Program managers are the glue that hold together product and solution teams. Product managers that partner with their program management team are highly effective. What are some ways to partner with a program manager?
The Vital Role of a Program Manager
Besides keeping the product team on plan, the program manager knows gaps in the plan, key dependencies and tracks risks to the plan. Additionally, the program manager knows the roles of each team contributing to your product or solution. Your program manager is tracking details, anticipating issues and resolving problems behind the scenes.
A Little Technical Understanding is Enough
Many cloud-based solutions such as Software-as-a-Service (SaaS), Platform-as-a-Service (PaaS) and Infrastructure-as-a-Service (IaaS) have a lot of advanced technology, the program manager doesn't need deep technical knowledge to be successful.

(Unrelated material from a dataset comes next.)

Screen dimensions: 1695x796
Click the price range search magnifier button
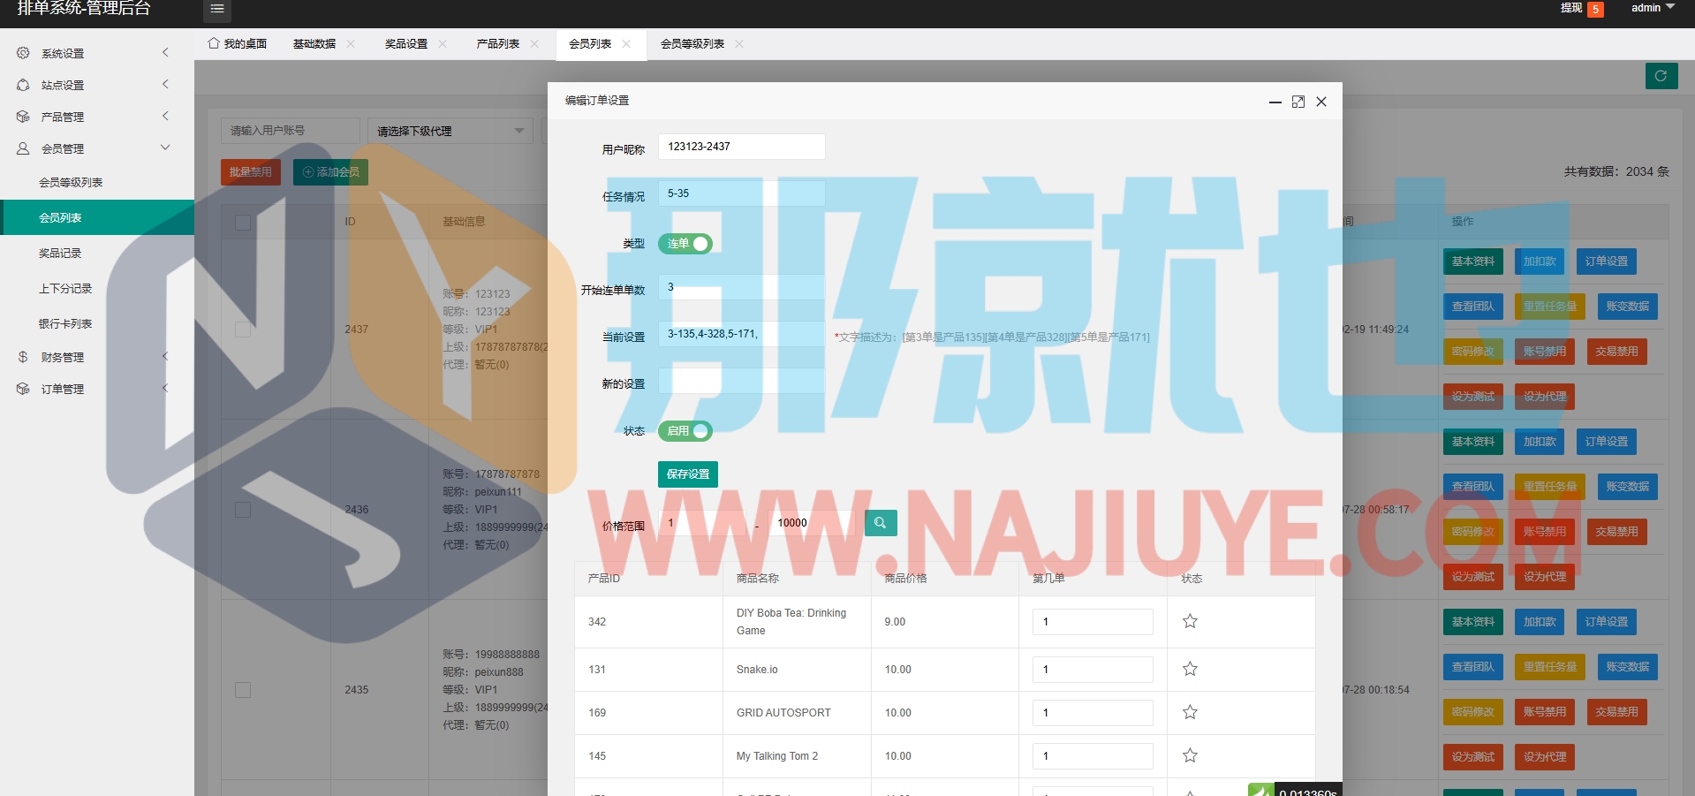click(881, 523)
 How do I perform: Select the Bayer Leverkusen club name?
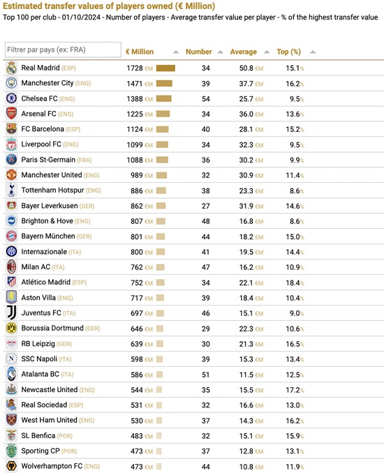pyautogui.click(x=50, y=206)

Being able to stay on track for cross-functional deliverables doesn't need technical depth. Understanding stakeholders' requirements and managing critical paths is a skill that takes years to develop. Strong program managers know that they can't be a technical giant while still managing a complex program.
What is Your Program Manager Doing?
Outside of leading product and solution teams and following up on action items, are there other things program managers do? Depending on the phase of a product or solution, program managers very busy heading off issues. A few things program managers do by phase:
Requirements phase: finding subject matter experts, driving involvement in the emerging program
Planning phase: defining a schedule with cross-functional buy-in
Development phase: coordination among the cross-functional teams and driving for agreed launch criteria
Release phase: documenting readiness status and checking for stakeholder issues
Additionally, your program manager is doing change management and managing dependencies continually.
Product Manager Collaboration
A strong partnership between a product manager and program manager is crucial to a successful product and solution team. Some best practices are:
Build a relationship through regular one-on-ones and discuss cross-functional priorities
Leverage the program manager to bridge the gap between technical and non-technical team members
Define and maintain program strategy together
Communicate to stakeholders and leadership teams with one voice
Prepare for and run product team meetings together
Product manager leads business and requirements. Program manager leads the delivery plan.
Each product manager and program manager work out their own best practices to fit their situation.
Conclusion
The relationship between the program manager and product manager is important through the product lifecycle. Joint leadership takes effort from product managers and program managers. These efforts result in effective and empowered product teams that get projects done.